This afternoon, Rachel directed our attention to Tim Hunter, Justin Halberda, Jeffrey Lidz, & Paul Pietroski, "Beyond Truth Conditions: The Semantics of most", SALT2008. (I'm ashamed to say that I discussed this paper, at modest length, in a post more than two years ago, "Sexual pseudoscience from CNN", 6/19/2008 — and then forgot about it until Rachel reminded me.) They take up Hackl's analysis, and (while basically agreeing with his characterization of the meaning of most), take the argument in a different direction:
In this paper we have argued against the claim that a competent speaker’s understanding of a sentence is exhaustively characterised by a truth condition. To do so we have presented evidence of asymmetries in speakers’ willingness to use various verification procedures: in Experiment 1, an apparent bias to use algorithms approximating a cardinality comparison rather than those based on one-to-one correspondence, and in Experiment 2, an insistence on an indirect method of approximation. These asymmetries would be surprising if the only constraint on the choice of verification procedures for a sentence was the requirement that the procedure must implement the sentence’s truth condition.
Back in June of 2008, I wrote this:
There's some experimental evidence that most people mostly interpret most in a way that lends itself to an easy transition to the generic plural. One piece of the puzzle: Tim Hunter, Justin Halberda, Jeff Lidz & Paul Pietroski, "Beyond Truth Conditions: The semantics of 'most'", SALT 18. They examined people's responses to statements like "Most of the dots are yellow", for displays in which the proportions of yellow and blue dots ranged between 1:1 and 2:1. They concluded that people interpret most in terms of a comparison of cardinalities mediated by the "Approximate Number System" (ANS), as discussed in Lisa Feigenson, Stanislas Dehaene and Elizabeth Spelke, "Core systems of number", Trends in Cognitive Sciences, 8(7): 307-314, 2004. Thus "participants' success rate … decreased as the ratio of the number of yellow dots to the number of nonyellow dots approached 1, closely matching the psychophysical function independently identified for the ANS".
According to Feigenson et al., there are two core cognitive systems dealing with numbers: an approximate representation of numerical magnitude, and a precise representation of distinct individuals. Perhaps linguistic equivocation between these systems — as well as the inadequacy of either system to express even simple propositions about statistical distributions — helps to explain the general tendency to derive propositions about generic group characteristics from propositions about differences between group averages, even when these difference are small relative to within-group variation.

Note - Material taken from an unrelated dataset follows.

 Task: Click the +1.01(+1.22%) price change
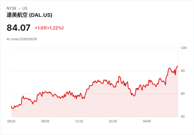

And this evening, Alexander told us about Lidz, Pietroski, Hunter & Halberda, "Interface Transparency and the Psychosemantics of 'most'", Natural Language Semantics, 2009.
Among other things, Lidz and colleagues have psychophysical data showing that people, when shown an array of blue and yellow dots for a very brief time, and asked to respond immediately, Yes or No, whether most of the dots are blue (or yellow, etc.), consistently respond as if the question is whether >50% are blue (or yellow, etc.). They do not demand a big fat majority. This sort of data is interesting, in being different than either usage data from corpora, or data from responses to pragmatically contextualized questions.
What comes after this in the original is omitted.